> _Data for analysis_:
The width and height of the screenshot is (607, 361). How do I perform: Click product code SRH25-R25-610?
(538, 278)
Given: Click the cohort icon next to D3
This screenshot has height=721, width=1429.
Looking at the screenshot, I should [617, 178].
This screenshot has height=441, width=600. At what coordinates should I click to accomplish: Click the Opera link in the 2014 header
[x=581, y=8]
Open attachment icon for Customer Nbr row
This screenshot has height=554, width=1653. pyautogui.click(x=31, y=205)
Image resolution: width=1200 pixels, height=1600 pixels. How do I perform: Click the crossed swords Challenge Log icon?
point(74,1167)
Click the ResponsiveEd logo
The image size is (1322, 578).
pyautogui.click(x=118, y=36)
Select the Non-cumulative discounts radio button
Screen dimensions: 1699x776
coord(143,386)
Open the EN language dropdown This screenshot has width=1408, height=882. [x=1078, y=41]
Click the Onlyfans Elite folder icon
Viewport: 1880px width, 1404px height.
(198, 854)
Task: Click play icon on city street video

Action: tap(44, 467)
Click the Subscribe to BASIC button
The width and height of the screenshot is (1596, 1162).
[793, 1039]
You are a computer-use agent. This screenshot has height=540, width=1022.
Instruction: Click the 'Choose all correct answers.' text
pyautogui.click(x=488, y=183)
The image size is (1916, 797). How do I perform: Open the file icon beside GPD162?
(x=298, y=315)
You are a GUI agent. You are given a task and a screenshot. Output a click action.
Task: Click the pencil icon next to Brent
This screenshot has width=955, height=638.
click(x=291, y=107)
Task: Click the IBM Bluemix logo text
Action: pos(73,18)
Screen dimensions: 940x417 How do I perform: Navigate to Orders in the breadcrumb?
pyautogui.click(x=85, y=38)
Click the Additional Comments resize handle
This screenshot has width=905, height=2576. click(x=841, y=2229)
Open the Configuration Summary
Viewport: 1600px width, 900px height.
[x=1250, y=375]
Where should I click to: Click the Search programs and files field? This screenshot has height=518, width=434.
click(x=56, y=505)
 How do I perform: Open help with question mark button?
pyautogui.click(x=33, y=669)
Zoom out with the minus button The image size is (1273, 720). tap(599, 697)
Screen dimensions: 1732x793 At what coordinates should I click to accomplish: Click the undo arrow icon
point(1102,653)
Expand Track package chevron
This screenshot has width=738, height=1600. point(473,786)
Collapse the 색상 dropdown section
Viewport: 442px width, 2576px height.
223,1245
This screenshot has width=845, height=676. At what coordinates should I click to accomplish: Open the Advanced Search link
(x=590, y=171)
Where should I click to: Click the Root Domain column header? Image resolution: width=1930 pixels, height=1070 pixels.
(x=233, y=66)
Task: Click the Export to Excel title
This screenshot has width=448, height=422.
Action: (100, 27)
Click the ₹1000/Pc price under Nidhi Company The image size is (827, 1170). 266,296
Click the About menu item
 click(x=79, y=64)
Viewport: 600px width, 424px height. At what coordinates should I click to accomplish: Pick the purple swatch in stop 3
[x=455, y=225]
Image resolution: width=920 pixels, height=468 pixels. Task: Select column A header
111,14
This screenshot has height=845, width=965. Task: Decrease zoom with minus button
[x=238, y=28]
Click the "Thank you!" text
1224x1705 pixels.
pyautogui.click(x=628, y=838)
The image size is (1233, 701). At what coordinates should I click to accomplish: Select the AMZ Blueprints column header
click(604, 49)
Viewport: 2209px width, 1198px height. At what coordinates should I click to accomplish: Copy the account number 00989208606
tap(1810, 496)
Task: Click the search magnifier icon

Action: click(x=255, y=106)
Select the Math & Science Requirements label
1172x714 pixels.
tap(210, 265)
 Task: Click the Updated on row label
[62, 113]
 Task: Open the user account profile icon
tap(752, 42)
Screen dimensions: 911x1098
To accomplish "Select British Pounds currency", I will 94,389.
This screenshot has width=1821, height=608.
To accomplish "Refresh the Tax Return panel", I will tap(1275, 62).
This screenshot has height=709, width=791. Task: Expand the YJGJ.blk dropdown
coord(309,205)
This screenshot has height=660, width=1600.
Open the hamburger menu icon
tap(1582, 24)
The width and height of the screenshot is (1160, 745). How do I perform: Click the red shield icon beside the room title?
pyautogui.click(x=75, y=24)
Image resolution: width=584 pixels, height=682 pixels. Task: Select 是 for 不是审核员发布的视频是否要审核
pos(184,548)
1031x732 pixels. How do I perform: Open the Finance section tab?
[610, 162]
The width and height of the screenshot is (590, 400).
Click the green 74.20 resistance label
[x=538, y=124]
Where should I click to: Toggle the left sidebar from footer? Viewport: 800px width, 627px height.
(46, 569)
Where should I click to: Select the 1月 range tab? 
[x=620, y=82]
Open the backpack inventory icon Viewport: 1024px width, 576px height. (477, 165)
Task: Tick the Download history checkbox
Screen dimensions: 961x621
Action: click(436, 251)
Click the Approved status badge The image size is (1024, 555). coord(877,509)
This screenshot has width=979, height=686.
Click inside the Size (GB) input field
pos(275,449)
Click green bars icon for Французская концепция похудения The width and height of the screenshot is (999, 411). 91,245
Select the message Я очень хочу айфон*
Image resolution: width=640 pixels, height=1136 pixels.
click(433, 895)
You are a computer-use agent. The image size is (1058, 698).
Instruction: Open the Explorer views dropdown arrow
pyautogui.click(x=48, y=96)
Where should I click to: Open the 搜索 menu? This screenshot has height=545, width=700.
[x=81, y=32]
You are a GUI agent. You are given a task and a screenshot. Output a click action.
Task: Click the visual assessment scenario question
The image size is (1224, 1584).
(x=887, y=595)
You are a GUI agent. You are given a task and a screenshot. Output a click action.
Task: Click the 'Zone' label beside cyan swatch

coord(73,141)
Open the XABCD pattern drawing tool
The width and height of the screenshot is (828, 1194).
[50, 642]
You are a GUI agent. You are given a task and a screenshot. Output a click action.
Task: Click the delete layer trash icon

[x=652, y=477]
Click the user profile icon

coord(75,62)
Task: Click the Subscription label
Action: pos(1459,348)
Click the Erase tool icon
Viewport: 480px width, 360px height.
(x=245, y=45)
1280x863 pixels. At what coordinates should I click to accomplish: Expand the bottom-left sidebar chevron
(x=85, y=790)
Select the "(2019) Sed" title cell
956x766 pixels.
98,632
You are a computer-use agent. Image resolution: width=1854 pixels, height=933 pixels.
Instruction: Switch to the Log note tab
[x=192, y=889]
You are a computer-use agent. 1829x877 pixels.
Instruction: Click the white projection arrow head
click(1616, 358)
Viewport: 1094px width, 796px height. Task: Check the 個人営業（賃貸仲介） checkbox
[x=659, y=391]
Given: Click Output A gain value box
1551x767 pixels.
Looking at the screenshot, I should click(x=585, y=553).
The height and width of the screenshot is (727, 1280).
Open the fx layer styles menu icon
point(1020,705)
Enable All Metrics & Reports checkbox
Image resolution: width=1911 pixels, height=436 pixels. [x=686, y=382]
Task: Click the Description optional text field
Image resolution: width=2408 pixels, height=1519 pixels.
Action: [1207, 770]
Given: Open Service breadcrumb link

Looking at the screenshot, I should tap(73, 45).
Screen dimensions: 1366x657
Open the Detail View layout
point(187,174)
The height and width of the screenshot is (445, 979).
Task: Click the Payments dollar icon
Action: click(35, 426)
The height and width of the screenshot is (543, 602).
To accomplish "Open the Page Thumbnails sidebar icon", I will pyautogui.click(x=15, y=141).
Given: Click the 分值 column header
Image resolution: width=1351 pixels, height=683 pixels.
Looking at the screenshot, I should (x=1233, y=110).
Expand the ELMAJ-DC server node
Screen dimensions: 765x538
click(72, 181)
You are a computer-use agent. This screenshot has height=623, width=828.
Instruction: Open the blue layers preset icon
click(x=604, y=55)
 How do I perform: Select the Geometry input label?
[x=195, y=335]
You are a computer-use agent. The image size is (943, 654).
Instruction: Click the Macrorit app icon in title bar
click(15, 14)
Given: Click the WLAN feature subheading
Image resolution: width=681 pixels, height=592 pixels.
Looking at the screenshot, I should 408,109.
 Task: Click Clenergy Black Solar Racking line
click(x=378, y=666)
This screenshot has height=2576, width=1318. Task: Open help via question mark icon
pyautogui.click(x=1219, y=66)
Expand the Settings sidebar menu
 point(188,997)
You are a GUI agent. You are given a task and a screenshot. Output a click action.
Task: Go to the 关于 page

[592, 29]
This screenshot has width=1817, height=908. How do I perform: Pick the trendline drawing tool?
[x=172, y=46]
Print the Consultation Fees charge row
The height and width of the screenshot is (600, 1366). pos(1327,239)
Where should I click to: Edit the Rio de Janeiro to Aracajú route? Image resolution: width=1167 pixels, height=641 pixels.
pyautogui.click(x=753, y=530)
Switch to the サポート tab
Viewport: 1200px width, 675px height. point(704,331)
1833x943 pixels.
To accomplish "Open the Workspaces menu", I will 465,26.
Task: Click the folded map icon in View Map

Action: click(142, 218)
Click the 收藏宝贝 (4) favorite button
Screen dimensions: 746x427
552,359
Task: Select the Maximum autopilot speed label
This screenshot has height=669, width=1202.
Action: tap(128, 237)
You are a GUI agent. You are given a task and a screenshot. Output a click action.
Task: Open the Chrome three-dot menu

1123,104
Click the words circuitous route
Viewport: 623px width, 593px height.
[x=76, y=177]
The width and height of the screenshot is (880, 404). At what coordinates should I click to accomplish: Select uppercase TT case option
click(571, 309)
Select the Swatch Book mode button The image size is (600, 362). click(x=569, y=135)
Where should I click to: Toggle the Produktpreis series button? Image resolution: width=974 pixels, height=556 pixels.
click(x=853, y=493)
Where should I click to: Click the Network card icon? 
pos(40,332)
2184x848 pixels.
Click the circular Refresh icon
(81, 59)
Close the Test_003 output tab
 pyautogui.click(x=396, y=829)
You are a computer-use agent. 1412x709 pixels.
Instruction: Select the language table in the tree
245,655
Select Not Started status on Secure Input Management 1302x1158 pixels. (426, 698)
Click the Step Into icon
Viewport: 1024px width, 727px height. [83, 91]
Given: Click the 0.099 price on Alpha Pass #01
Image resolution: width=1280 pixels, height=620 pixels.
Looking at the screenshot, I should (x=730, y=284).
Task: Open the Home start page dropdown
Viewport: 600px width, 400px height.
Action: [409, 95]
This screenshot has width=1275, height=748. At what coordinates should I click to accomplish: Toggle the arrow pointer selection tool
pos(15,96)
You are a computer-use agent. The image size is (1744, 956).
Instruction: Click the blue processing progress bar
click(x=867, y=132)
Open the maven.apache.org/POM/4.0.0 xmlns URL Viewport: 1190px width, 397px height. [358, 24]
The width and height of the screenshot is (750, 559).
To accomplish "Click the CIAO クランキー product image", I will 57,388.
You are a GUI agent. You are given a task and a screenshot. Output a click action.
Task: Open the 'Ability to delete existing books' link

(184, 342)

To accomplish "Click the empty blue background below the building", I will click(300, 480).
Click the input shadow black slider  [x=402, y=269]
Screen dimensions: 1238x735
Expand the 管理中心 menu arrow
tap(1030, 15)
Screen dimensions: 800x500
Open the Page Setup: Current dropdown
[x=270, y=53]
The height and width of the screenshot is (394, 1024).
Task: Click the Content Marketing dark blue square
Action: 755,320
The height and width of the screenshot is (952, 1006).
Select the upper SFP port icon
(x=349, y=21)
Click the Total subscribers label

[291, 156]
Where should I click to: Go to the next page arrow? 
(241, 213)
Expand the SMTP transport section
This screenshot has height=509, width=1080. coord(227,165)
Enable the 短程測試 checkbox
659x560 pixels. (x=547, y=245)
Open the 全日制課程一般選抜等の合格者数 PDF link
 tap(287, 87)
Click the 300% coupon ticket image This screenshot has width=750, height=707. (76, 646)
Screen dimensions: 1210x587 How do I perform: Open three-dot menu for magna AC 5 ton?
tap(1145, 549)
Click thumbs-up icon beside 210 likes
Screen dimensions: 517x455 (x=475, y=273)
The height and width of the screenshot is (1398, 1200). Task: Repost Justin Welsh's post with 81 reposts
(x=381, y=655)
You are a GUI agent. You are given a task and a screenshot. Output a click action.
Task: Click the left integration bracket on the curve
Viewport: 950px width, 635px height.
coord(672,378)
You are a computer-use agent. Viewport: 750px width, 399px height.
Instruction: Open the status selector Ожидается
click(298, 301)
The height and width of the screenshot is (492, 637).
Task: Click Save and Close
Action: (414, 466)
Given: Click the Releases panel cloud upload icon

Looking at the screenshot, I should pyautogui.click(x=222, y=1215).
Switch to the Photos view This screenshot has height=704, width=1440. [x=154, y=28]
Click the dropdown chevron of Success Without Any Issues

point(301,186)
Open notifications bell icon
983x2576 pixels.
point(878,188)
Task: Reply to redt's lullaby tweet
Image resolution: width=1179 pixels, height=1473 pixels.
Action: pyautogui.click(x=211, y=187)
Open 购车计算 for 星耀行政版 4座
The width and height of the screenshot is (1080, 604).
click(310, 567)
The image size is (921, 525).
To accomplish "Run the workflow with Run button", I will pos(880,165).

> _Goal of the exercise_: Please filter the data down to the lines containing the word "price".

> _Written response_:
Click the ₹1000/Pc price under Nidhi Company The image size is (827, 1170). 266,296
Given: Click the 0.099 price on Alpha Pass #01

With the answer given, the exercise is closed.